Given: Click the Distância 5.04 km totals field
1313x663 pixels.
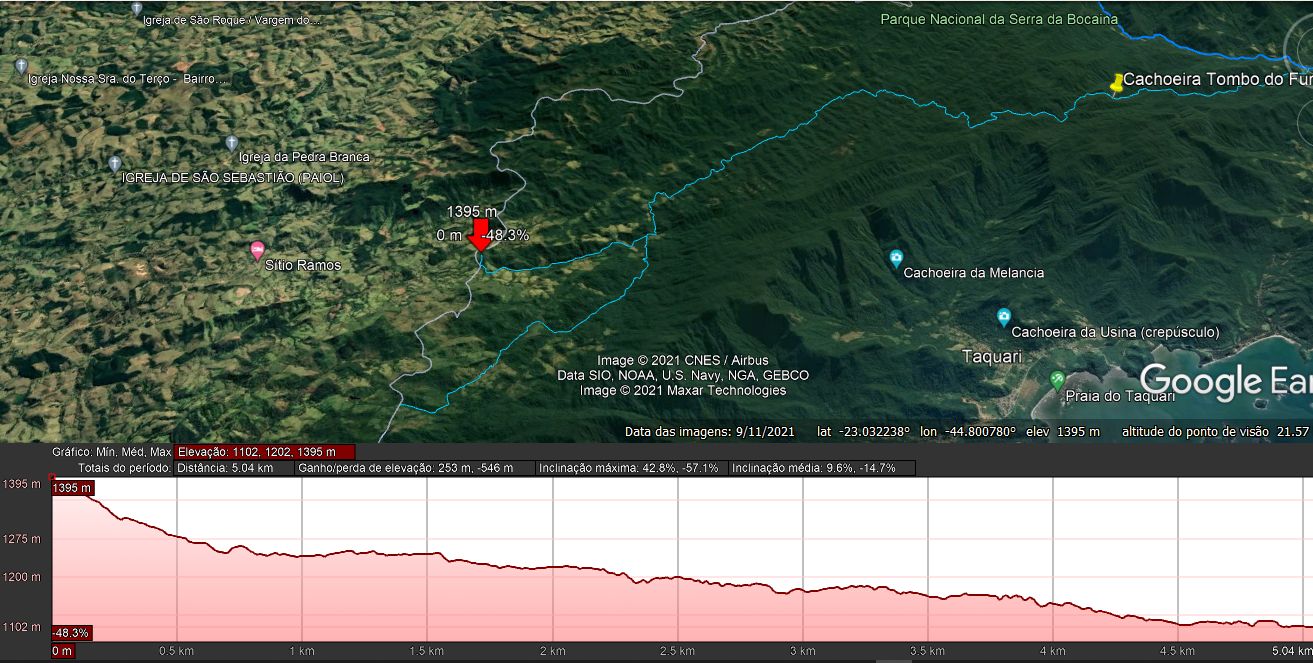Looking at the screenshot, I should 231,468.
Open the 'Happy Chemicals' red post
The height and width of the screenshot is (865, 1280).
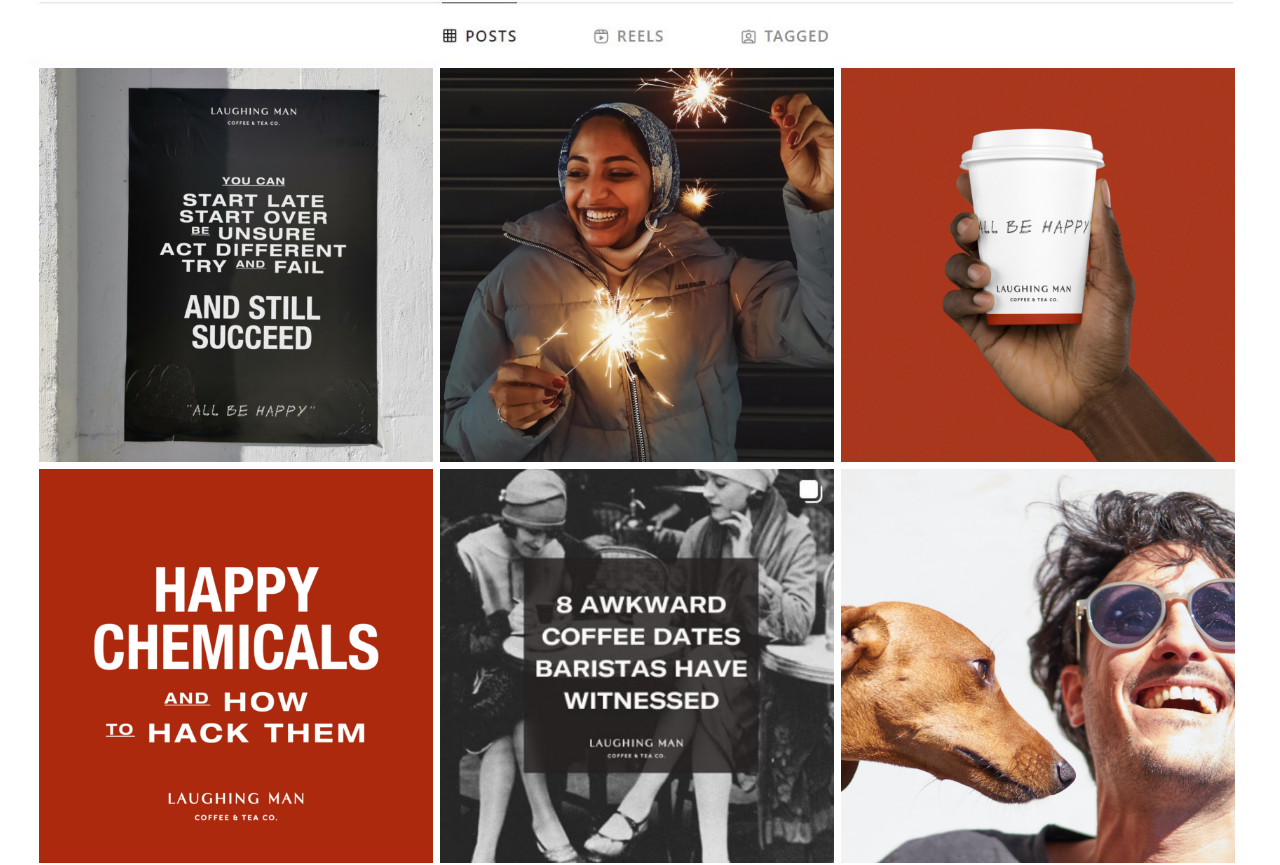[x=236, y=667]
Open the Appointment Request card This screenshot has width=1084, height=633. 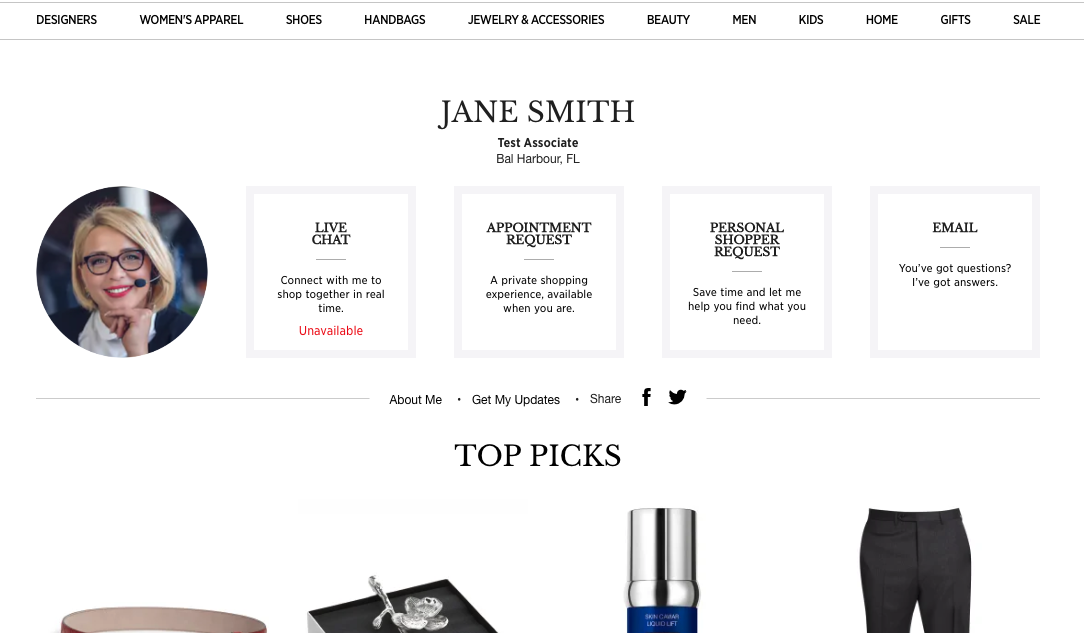point(539,272)
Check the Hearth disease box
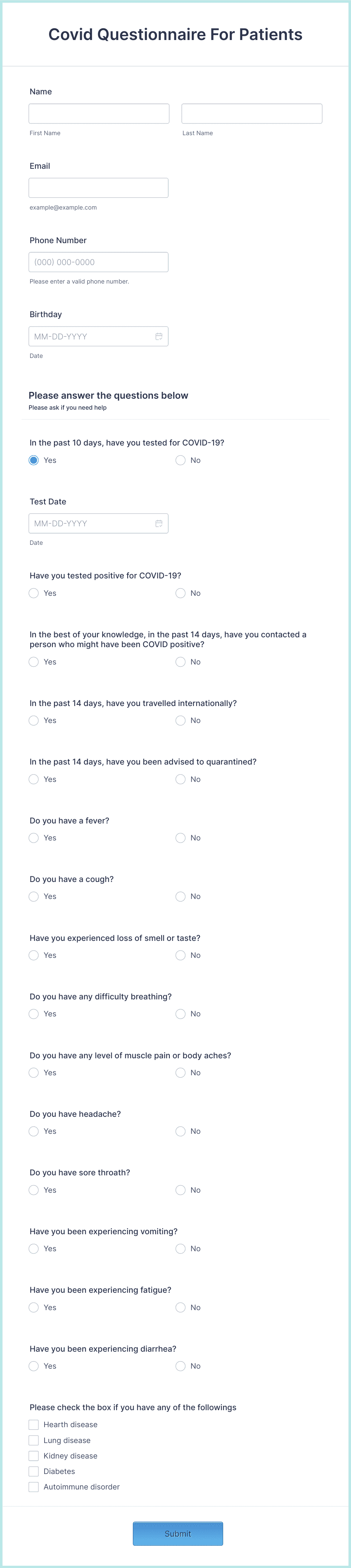 pyautogui.click(x=34, y=1425)
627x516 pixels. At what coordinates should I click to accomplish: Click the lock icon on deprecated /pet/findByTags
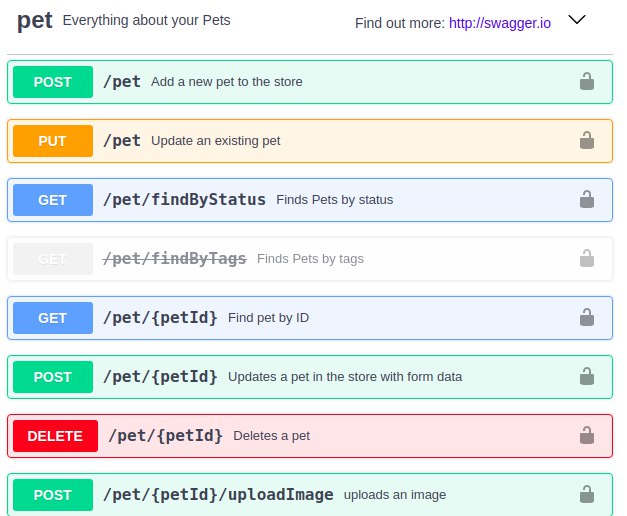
**********
What the task requires. Rewrite the records from the line containing "Check the Hearth disease box" through the end of the records, inclusive, with "lock icon" changed to "padlock icon" and everything else kept the same. Omit the pictures from your answer.

Expected answer.
Check the Hearth disease box
 pyautogui.click(x=34, y=1425)
627x516 pixels. At what coordinates should I click to accomplish: Click the padlock icon on deprecated /pet/findByTags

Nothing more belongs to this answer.